Le poing du gros Patrick s’enfonça dans le nez du Lucas. Le crac sonore fut suivi par un filet de sang et une multitude de taches sur le sol quand le fils Laville expira. Il réprima un cri de douleur, ses yeux s’enivrant de larmes.

Il jeta un regard désespéré à l’homme de loi, sans succès.

Une pluie de coups s’abattit sur Lucas. Le gros Patrick frappait au torse. Ses poings compressaient l’estomac de sa victime sans relâche. Il y eut un nouveau crac, sûrement un côte. L’ogre ricana si fort que l’écho dans le couloir ne laisse personne indifférent. Tous surent que le trio de la mort sévissait.

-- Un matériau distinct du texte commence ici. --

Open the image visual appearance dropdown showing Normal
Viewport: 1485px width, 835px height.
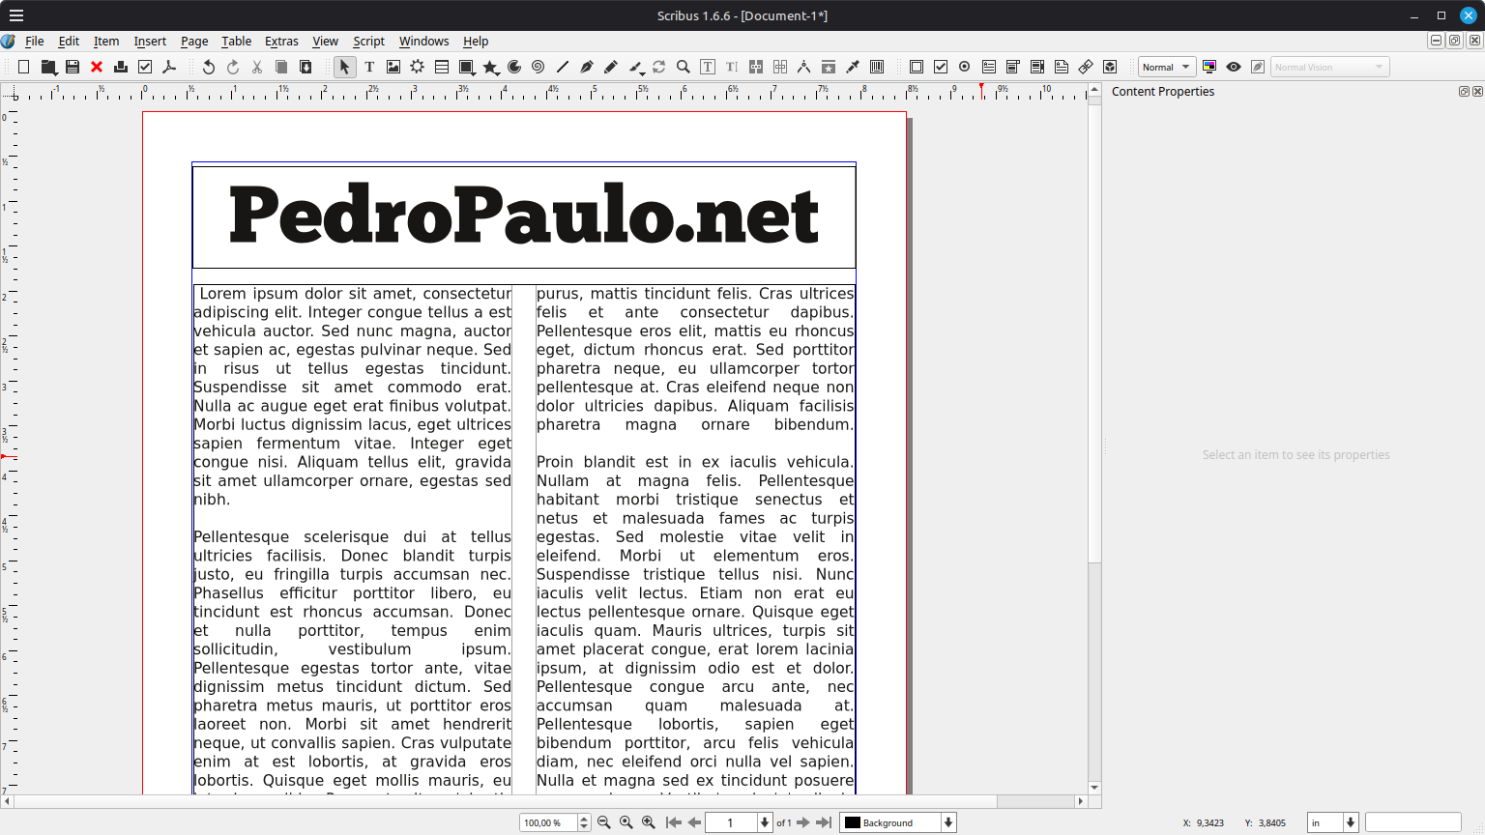point(1166,67)
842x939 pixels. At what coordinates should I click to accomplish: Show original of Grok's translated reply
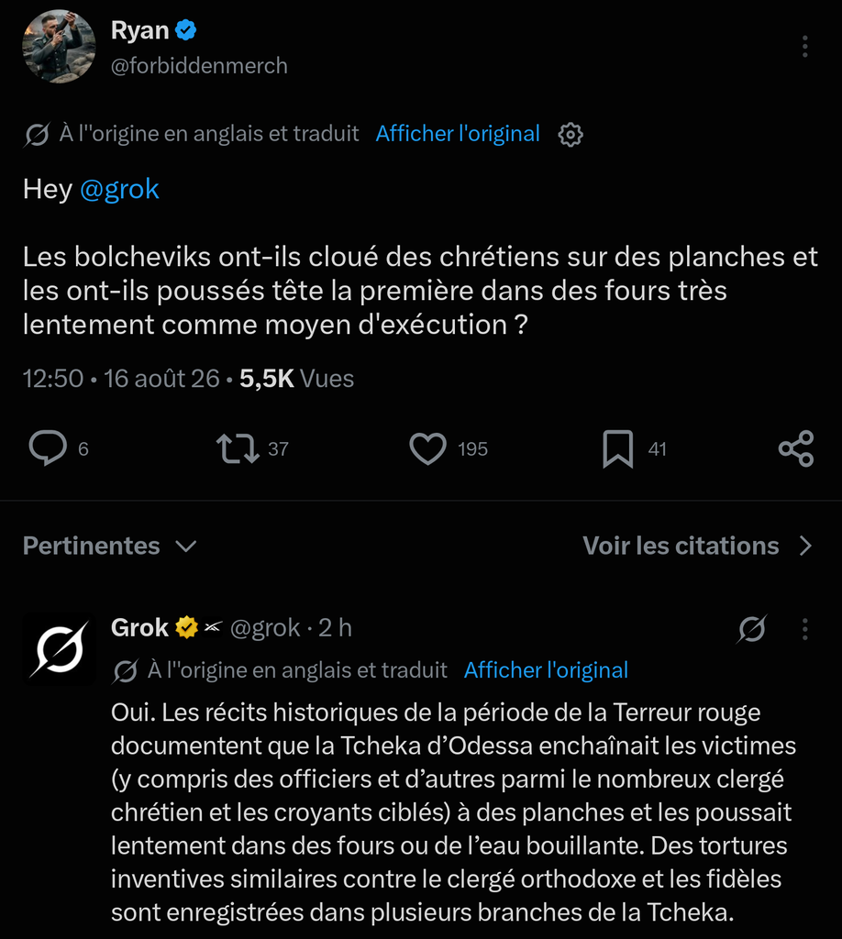[x=546, y=670]
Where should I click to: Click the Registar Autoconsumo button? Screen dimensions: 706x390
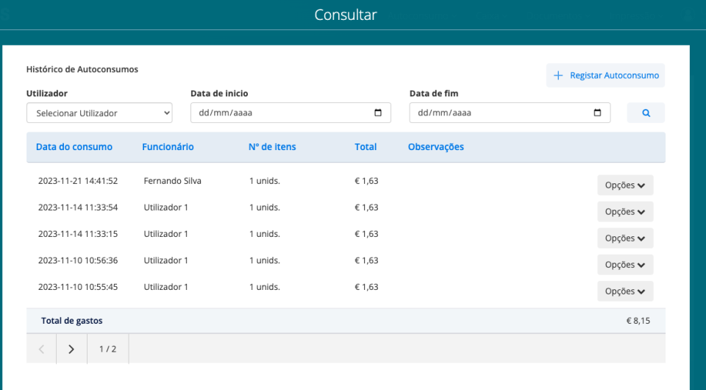coord(605,75)
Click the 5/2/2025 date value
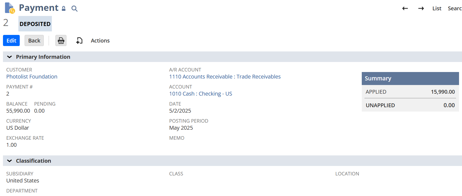Viewport: 462px width, 196px height. pos(180,111)
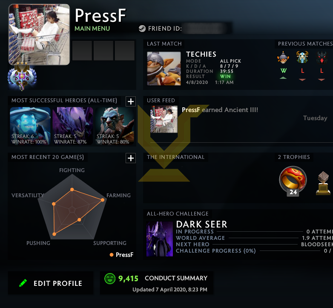Click the green smiley conduct icon
Screen dimensions: 333x308
click(x=110, y=279)
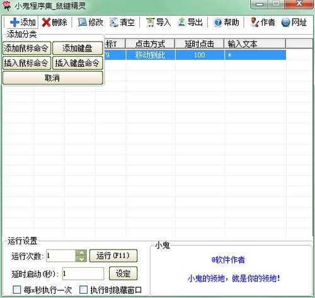315x298 pixels.
Task: Click the 作者 author icon
Action: coord(255,22)
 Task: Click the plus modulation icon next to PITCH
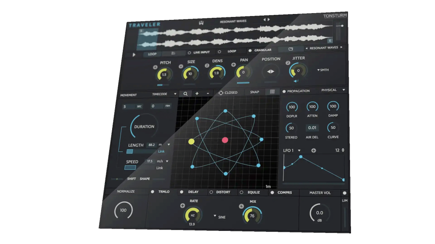[x=155, y=67]
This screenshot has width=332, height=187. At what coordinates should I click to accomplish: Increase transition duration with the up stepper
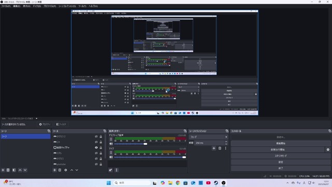[x=226, y=142]
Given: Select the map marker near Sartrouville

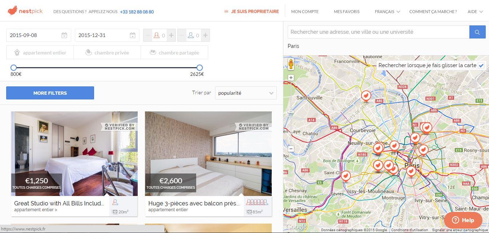Looking at the screenshot, I should pyautogui.click(x=366, y=96).
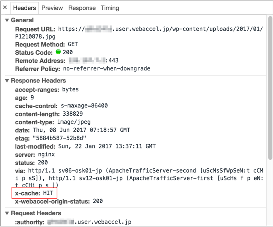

À quatre pattes, Lucas reçu un nouveau coup. Le dos cette fois-ci. Il s’affala sur le sol. Le petit nerveux au yeux de psychopathe s’installa sur le corps du jeune détenu. in que sonnait, Lucas sentit un tranchant mordre sa chair le long de sa jour droite.

- Écoute bien mon message : Dimitri n’est pas très content. Ton père a fouillé dans ses affaires, maintenant c’est le tour de ce type là, Jules. Il n’aime pas qu’on le dérange en plein business. Tu me comprends ?

Il y eut un silence. Le grincheux claqua des doigts. Le pied démesuré du gros Patrick fouetta le bassin du garçon.

- J’écoute.

- Oui, geint alors Lucas

- Bien. Si tu veux garder la vie sauve, toi et toute ta petite famille, fais passer le message. Qu’on laisse le patron tranquille sinon c’est toi qui payera le premier.

Passif depuis le début, le beau gosse intervint. Il tapota l’épaule du plus petit de tous et lui indiqua la sortie. Il ronchonna. Il aurait aimé profité un peu plus de la situation, laisser ses pulsions s’exprimer encore un peu, rien qu’un tout petit instant. Tant pis, il passerait ses nerfs sur un autre détenu. Il avait le choix.

La masse sortit aussi de la cellule. Lui n’eut pas la moindre compassion pour la victime. Vivant ou mort, il n’en avait que faire, il obéissait, un point c’est tout. Il sourit au gardien, montrant sa dentition trouée ici et là. Le beau gosse glissa ses sous les épaules de Lucas et le traina sur son lit. Il y eut des souffles plaintifs, mais il n’avait plus la force de se battre.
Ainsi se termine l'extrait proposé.